Por conta de mudanças bruscas na rotina, parte
importante do tratamento de transtornos mentais de grau grave e moderado, que
envolve justamente o desenvolvimento de uma rotina saudável, pode se perder,
explica o psiquiatra Dr. Vinícius Guapo, também idealizador do PQU Podcast. “É
importante facilitar a comunicação virtual entre familiares e amigos que possam
auxiliar no manejo do estresse; ocupar o tempo dentro de uma rotina diária, que
contém agenda de atividade que leve em conta e respeite o horário de dormir e
acordar, de reflexões e sem se esquecer de incluir nela momentos de lazer”,
lista Guapo, completando que também é importante que as autoridades de saúde
pública mantenham linhas claras de comunicação com as pessoas em quarentena
sobre o que fazer se sentirem algum sintoma.

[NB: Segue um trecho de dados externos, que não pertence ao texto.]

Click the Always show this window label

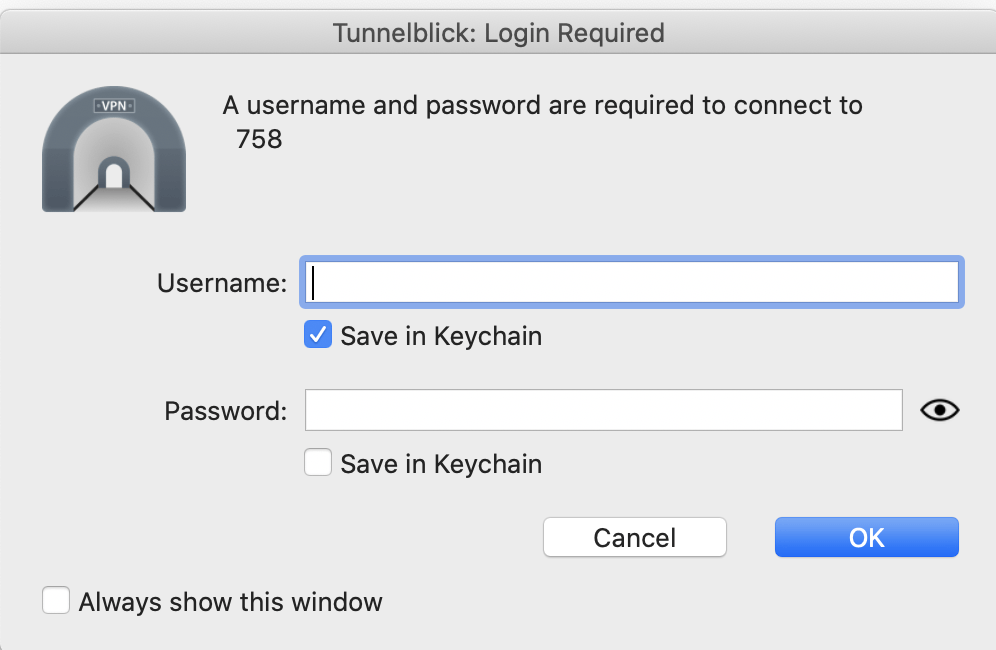(x=230, y=602)
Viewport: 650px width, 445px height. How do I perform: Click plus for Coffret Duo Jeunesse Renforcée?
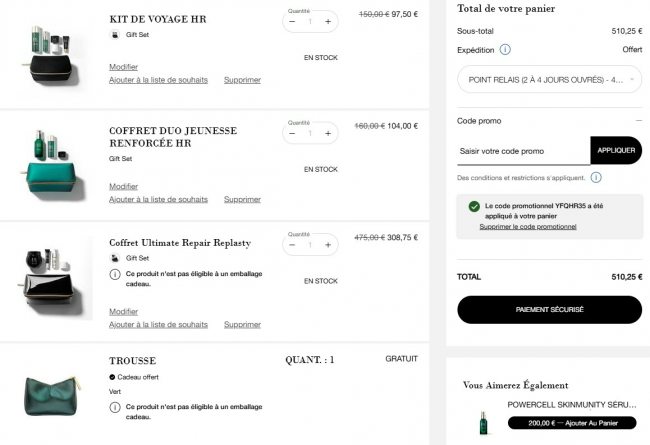click(x=328, y=133)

“Assistir séries, estudar e aproveitar para fazer
cursos online também são boas alternativas para manter a cabeça ocupada de
maneira construtiva”, acrescenta Hetem.
Os especialistas destacam ainda a importância de
reforçar o senso de altruísmo e solidariedade, lembrando ao público os
benefícios da quarentena para a sociedade em geral. “O sentimento de que outros
se beneficiarão com seu sacrifício ajuda a mitigar o estresse do isolamento
social”, pontua Guapo.
Problemas na pós-quarentena
A revisão de estudos feita por pesquisadores do
King's College de Londres mostra que a perda financeira causada pela
interrupção de atividades profissionais pode ser um estressor quando o período
de resguardo chegar ao fim. Nos estudos revisados, a perda financeira
resultante da quarentena foi considerada um fator de risco para sintomas de
distúrbios psicológicos, como raiva e ansiedade, que se manifestaram vários
meses após a quarentena.
Dr. Luiz
Alberto Hetem - Paulista de Ribeirão Preto. Formou-se médico
pela Faculdade de Medicina de Botucatu, da Unesp (Universidade Estadual
Paulista), em 1985. É especialista em Psiquiatria, doutor em Saúde Mental (área
de concentração: Psicofarmacologia) pela Faculdade de Medicina de Ribeirão
Preto da Universidade de São Paulo (FMRPUSP) e fez pós-doutorado no Serviço de
Psiquiatria do Hospital Civil de Estrasburgo, na França. Foi professor da
Pós-graduação em Saúde Mental da FMRP-USP de 1999 a 2010 e diretor da
Associação Brasileira de Psiquiatria de 2003 a 2010. O psiquiatra tem 40
artigos publicados em periódicos especializados e mais de 300 participações em
eventos científicos de Psiquiatria. É coeditor de livros técnicos sobre Transtornos
de Ansiedade, de Educação Continuada em Psiquiatria e do livro “Entendendo os
Transtornos Mentais”. Autor dos livros “A grande obra” e “Pensamentos
críticos”.
Dr.
Vinicius Guapo - Nascido em Astorga, Paraná. Graduado médico pela Universidade Estadual
de Londrina, em 2002. Iniciou residência médica em psiquiatria em 2003, no
Hospital das Clínicas, da Faculdade de Medicina de Ribeirão Preto – USP e
especializou-se em Emergências Psiquiátricas no mesmo serviço. É Mestre e
Doutor em Saúde Mental pela Faculdade de Medicina de Ribeirão Preto – USP. É
coautor do livro “Tratado de Saúde Mental da Mulher” e de importantes artigos
científicos na área sobre as diferenças entre os sexos no processamento
emocional e saúde mental da mulher. Atualmente, é médico colaborador na equipe
de Emergências Psiquiátricas do HCFMRP – USP, onde supervisiona e treina
alunos, em entrevista psiquiátrica, além de desenvolver e orientar projetos de
pesquisa em psiquiatria e neurociências.